"So who in the hell is Kim Kardashian?"
- My father, this morning.
Honestly, I didn't have a good answer for him: "this annoying chick who I've gotta tune out for a couple of minutes before The Soup comes on E!" didn't really help him so much. Really, though, that's about all I've got. Years ago, before Moonstruck established her as an actress to be taken seriously, music critic Dave Marsh described Cher as being famous for being, rather than doing. It's a concept that applies nicely here.
Alright, I'll fess up. I do know a bit more than that. She's an annoying chick who got married ten weeks ago, and sensationally filed for divorce on Halloween. I'm aware of that because the stupid hours-long special derived from the ill-fated wedding takes up nearly all of the time on E! not already allocated to either The Soup, or Chelsea Handler and Joan Rivers appearing on different shows as a sort of sunrise, sunset version of the same mouthy, occasionally amusing-in-spite-of-herself harpy. Quality programming over there - although, seeing as they've now got some time to fill where that wedding special used to live in their schedule, I'm no less talented than anyone I've already mentioned in this piece save for Joel McHale, and I do need a job. Just sayin'.
Back to my point, if I indeed had one. Oh yeah: Kim Kardashian marries, divorces ten weeks later, gossip and exaggerated moral panic ensue. I don't truly understand why people give a damn in the first place about the personal lives of celebrities, even ones who have careers that have actually amounted to something more than being. Jennifer Aniston, Brad Pitt, the Royal Family? Yeah, don't care, unless they're all so crazy in love that they want to share it with the world and thusly agree to bankroll my wedding. In that unlikely scenario, sure, I'll at least send a thank-you card. Otherwise, who can really be bothered with any of it? Gossip-hounds, that's who, and maybe just normal, smart folks who need a diversion as well. As I type these words, my fiancée's People subscription is calling me a curmudgeon. So be it.

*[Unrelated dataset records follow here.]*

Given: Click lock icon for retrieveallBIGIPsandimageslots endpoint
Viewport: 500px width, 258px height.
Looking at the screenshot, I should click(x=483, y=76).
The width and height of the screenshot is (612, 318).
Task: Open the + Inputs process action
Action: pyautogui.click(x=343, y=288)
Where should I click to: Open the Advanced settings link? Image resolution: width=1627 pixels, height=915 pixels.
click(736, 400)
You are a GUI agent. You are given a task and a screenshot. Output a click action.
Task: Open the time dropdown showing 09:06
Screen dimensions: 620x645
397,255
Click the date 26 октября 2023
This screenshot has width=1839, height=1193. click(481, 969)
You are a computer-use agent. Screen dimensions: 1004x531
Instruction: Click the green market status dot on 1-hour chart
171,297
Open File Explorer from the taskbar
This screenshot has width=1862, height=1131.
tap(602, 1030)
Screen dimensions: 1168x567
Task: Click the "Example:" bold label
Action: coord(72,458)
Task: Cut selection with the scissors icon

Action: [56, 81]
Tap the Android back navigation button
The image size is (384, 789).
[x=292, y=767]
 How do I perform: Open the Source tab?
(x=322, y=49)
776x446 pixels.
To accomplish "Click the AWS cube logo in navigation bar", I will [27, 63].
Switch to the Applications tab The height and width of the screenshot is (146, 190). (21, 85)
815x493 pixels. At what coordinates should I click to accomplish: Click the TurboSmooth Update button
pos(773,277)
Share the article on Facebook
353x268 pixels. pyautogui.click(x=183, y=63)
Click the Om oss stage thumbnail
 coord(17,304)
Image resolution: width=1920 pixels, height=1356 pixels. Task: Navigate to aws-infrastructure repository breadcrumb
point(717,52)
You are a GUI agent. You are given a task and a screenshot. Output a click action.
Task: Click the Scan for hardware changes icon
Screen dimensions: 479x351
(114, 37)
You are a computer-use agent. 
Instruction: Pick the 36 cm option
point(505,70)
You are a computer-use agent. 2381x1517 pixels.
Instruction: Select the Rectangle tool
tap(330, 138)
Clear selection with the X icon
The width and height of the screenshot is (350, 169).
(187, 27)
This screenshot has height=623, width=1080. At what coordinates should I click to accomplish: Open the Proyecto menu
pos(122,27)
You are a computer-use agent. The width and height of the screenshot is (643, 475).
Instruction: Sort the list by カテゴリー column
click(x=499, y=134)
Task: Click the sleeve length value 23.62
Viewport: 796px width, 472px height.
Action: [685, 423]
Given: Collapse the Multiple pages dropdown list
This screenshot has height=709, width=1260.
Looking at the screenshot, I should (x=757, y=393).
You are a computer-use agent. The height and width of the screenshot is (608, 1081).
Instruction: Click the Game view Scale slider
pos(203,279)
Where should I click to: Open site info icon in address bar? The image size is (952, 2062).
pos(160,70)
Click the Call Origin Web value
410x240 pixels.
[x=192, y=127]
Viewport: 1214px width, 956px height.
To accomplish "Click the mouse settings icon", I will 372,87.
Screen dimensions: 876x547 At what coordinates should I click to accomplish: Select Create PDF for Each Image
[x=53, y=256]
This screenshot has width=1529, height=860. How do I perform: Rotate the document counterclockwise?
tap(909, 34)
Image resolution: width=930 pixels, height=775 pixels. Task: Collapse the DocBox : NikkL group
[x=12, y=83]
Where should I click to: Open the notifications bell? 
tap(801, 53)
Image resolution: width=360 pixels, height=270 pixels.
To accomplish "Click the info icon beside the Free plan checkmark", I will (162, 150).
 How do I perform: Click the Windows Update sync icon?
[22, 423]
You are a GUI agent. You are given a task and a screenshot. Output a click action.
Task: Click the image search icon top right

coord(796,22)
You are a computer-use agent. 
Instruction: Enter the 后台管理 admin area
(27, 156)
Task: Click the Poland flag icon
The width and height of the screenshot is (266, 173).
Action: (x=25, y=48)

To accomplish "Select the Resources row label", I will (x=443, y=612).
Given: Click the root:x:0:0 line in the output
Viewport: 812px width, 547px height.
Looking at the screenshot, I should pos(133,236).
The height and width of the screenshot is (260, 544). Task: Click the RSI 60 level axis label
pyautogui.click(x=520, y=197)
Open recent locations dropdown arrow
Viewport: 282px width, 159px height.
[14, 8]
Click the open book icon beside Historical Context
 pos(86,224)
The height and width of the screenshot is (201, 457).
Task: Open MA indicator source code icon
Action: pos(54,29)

The other half of this equation is the one that interests me a bit more: the exaggerated moral panic. It's demeaning to the concept of marriage! No, no it's not. It's a drunken mistake at best, a calculated, cynical publicity stunt at worst and likeliest. It would be demeaning to the concept of marriage if you, o moral crusader, as someone who firmly believes in its sanctity, married some bozo on TV and then dumped the creep before the holidays. It would also be demeaning to the concept of marriage if I, who am no moral crusader nor fan of religion but rather just a guy who believes heartily in saying and doing what I mean in my heart, did the same. These, however, are just dumb people on television, no more real than Eric Cartman or Stewie Griffin no matter how much the continuance of their "reality" shows depends on them desperately attempting to convince you otherwise. If you dig the plot of what they're selling, that's fine: a bit of mindless entertainment never hurt anyone, says the guy with Bait Car playing on mute behind him as he types this. Just remember that the fantasy/reality line is your friend, and be grateful for those among your family and friends who aren't mindless idiots, televised or otherwise.
So, Dad, I guess I can answer your question now: Kim Kardashian is a bad actress. And, speaking of calculated, cynical publicity stunts, she is now also a way for me to get a bit of that Google random-hit love at a time when I'm looking to transition my blog back to the 50/50 music/non-music ratio that I inadvertently got away from somewhere around the time Charlie Sheen stopped self-destructing so publicly. Thanks, Kim, you're a doll.